Guillermo del Toro & Cornelia Funke: Pan’s Labyrinth: The Labyrinth of the Faun (2019)
In 2006 Guillermo del Toro released the dark fantasy drama, Pan’s Labyrinth. The film received widespread critical acclaim upon release and landed a trio of Academy Awards to go with the praise. It missed out on the Oscar for Best Foreign Language film with the equally lauded, The Lives of Others, taking the prize instead. Both are excellent films but, for me, Pan’s Labyrinth is an unquestionable masterpiece and easily one of the best films of the 21st century. When Guillermo del Toro partnered up with Cornelia Funke to write a novelisation of the film, published in 2019, I knew I couldn’t resist grabbing myself a copy.
Pan’s Labyrinth is set in Spain in 1944 with Franco at the head of a fascist state and Republican insurgents are being whittled down in their remote hideouts in forests and mountains. Captain Vidal, loyal to Franco, operates in a secluded residence surrounded by dense forests and hunts down Republican guerrilla fighters with a barbaric pleasure taken in their suffering. Vidal’s heavily pregnant wife, Carmen, and stepdaughter, Ofelia, are brought to Vidal’s base. While Carmen battles through a difficult pregnancy, Ofelia is left to wander the surrounding grounds and stumbles upon a stairway leading into a labyrinth. Here she meets a mysterious faun who believes Ofelia is Princess Moanna, lost to the kingdom many years before but now returned. To prove her royal heritage, the faun gives Ofelia three tasks to complete. The question is will she be successful? What will become of Vidal in his pursuit of guerrilla fighters and, more importantly, what of Ofelia’s mother and her unborn child?
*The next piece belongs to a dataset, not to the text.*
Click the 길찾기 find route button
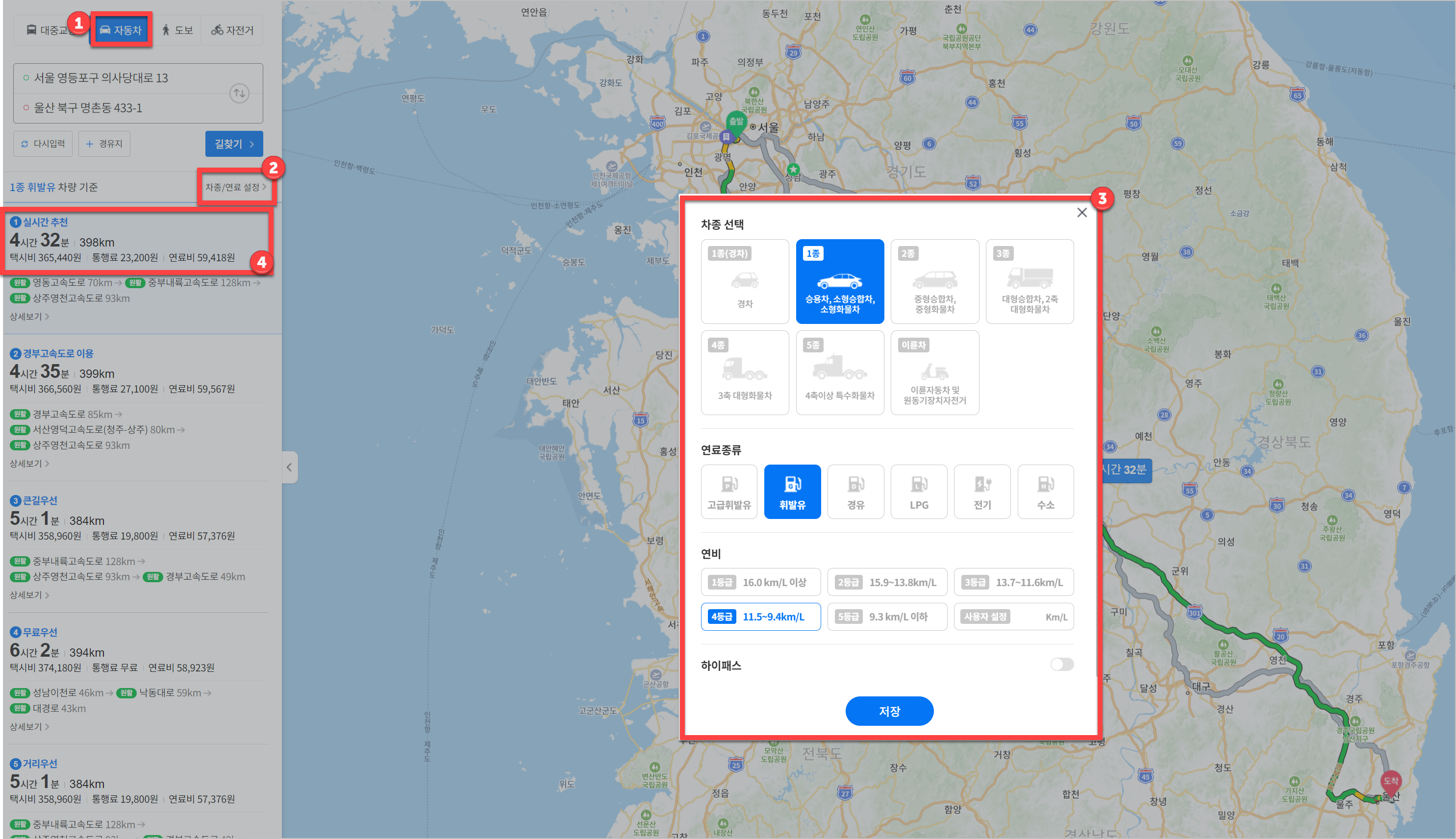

This novelisation remains faithful to del Toro’s stunning film so if you have seen it there are few surprises on offer here. What additions there are to savour include some beautiful artwork, while each section also includes a fairytale concerning the world of Princess Moanna and the faun. This adds some interesting world building beyond what the film conveyed, but also explains landmarks in the cruel world of 1944 Spain. These digressions are brief but always enthralling. The book is hard to put down, wonderfully recreating the story and it retains that balance between fantasy and realism. What I always loved about Pan’s Labyrinth is that the fantastical elements did not give one a feeling of escapism. The faun’s world is just as frightening and dangerous as the one Ofelia inhabits. It’s a world that resonates with the brutal reality of Spain seen through Ofelia’s young eyes. By the end it’s a great read but despite the artwork and the well-crafted prose, the novelisation doesn’t quite hit as hard as the film does. Had I read this first then my reaction may well have been different, of course. What I would say is if Pan’s Labyrinth is unfamiliar to you then take your pick between the film and the novelisation for both share a beautiful but gritty story.
Verdict: A worthy adaptation but, for me, the film remains the superior of the two.